The Gulf States have transformed their higher education systems in the past two decades. Among other reforms, government leaders have loosened public universities’ monopolies, supporting private institutions that bring in Western-trained academics and offer courses in English. Officials in the U.A.E. and Qatar have also invited elite Western universities to set up satellite campuses in their countries. This competition has pushed public universities to reform, westernizing their curricula and switching to English for some degree programs.
EF EPI score: 472.00
EF EPI score: 456.00
EF EPI score: 459.00
Unfortunately, progress in teaching basic skills to schoolchildren has been slower, and many countries have been forced to set up programs to help transition students from secondary school to university. Literacy rates have risen rapidly across the region, but in the latest PISA testing, 15-year-olds in the three participating Middle Eastern countries – Jordan, Qatar, and the U.A.E. – scored at the lowest available benchmarks for reading, math, and science. In the latest TIMSS tests of fourth graders in math and science, eight of the world’s 11 lowest-scoring countries were in the Middle East. Our data tells the same story: English proficiency in the region is by far the lowest of any region in the world.
In some ways, it is surprising that English proficiency is not higher. The Middle East is diverse; in most countries in the region, more than 30% of the population is foreign-born. Although a portion of those immigrants speak Arabic when they arrive, many do not. Additionally, nearly a million students are enrolled in private, English-language K-12 schools in the U.A.E. and Saudi Arabia, representing 20% of the total population of students at international schools worldwide. Many higher education institutions in the Gulf States teach some or all of their courses in English, and government-funded scholarships have sent more than 200,000 university students to the US or UK to earn a degree. Yet the average level of English in the region remains low.
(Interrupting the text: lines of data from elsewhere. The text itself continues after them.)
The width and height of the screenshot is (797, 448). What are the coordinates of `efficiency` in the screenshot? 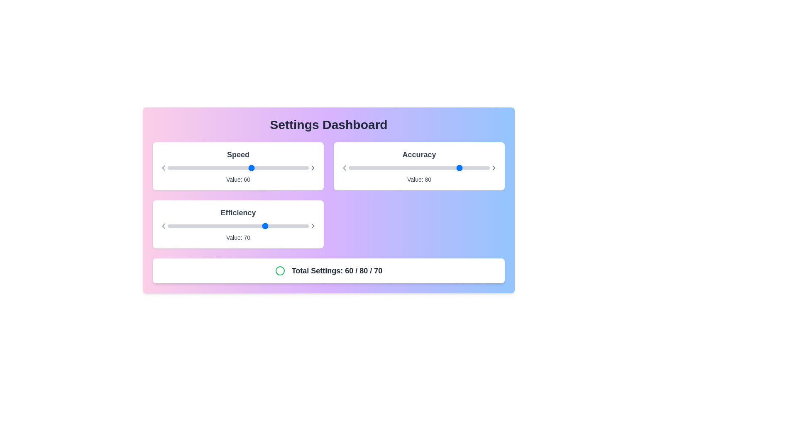 It's located at (235, 226).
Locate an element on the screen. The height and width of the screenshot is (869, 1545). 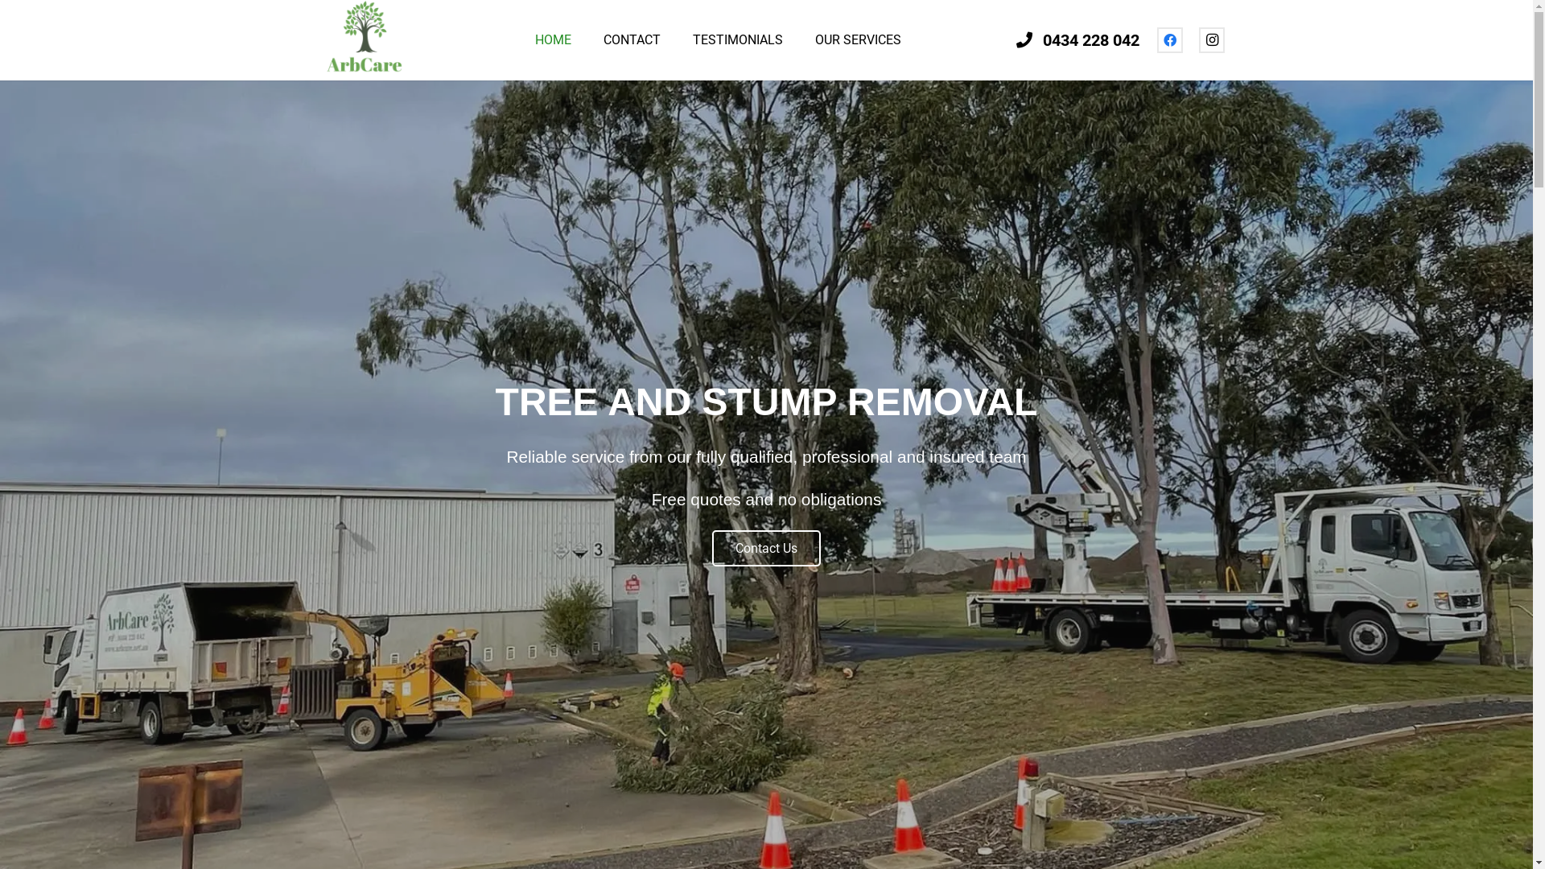
'OUR SERVICES' is located at coordinates (857, 39).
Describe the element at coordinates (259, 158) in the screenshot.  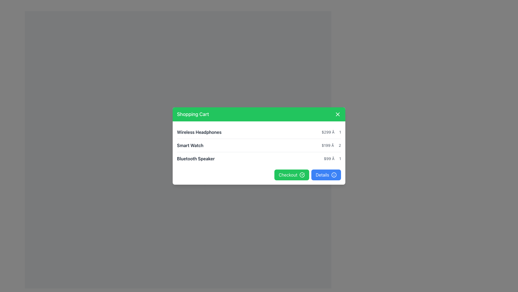
I see `details from the third row of the shopping cart layout, which displays the product name 'Bluetooth Speaker' and the price and quantity '$99 × 1'` at that location.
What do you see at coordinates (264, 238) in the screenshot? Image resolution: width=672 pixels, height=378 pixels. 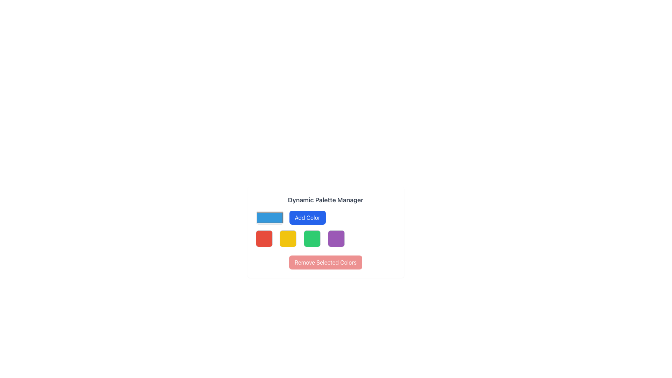 I see `the color swatch representing the red color` at bounding box center [264, 238].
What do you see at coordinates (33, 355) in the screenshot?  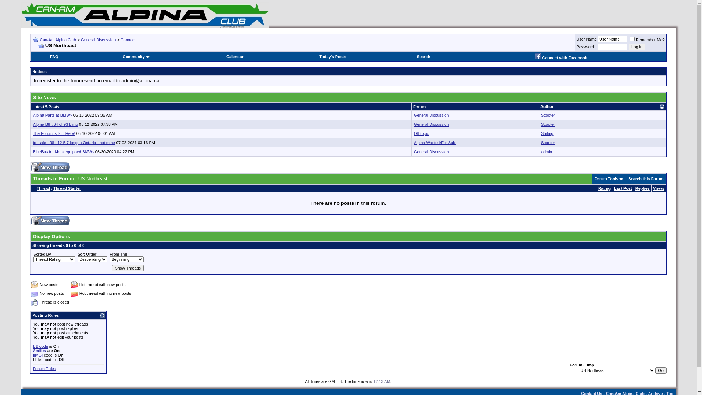 I see `'[IMG]'` at bounding box center [33, 355].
In some countries, the problem appears to be uneven access to English education resources. Our data finds that Dubai, for example, has a much higher level of English proficiency than its country as a whole. Saudi Arabia’s population is spread over a huge and unevenly developed territory, with varying levels of access to English instruction in schools. Placing qualified English teachers in every school is admittedly difficult, particularly when the number of English-speaking adults is so low, but other large countries like China have tackled the same problem. Hiring teachers from abroad is the solution preferred by many private schools and universities in the Middle East, but building a local professional class of Englishspeaking teachers would be a more sustainable solution.
In other countries, the arrival of large numbers of refugees has stressed the education system, redirecting resources towards provision of basic services. More than one million Afghans live in Iran, and more than two million Palestinians and one million Syrians live in Jordan, a country of fewer than 10 million people.
Fragile economies, persistent conflict, and over-reliance on public sector employment are among the challenges facing Middle Eastern countries that want to equip their youthful populations with the skills required for the global workforce. Meeting these challenges could have a transformative effect on the region, and improving the region’s poor English proficiency will be an essential part of that transition. It remains to be seen whether that transition can be made smoothly amid regional tensions and a changing global energy market.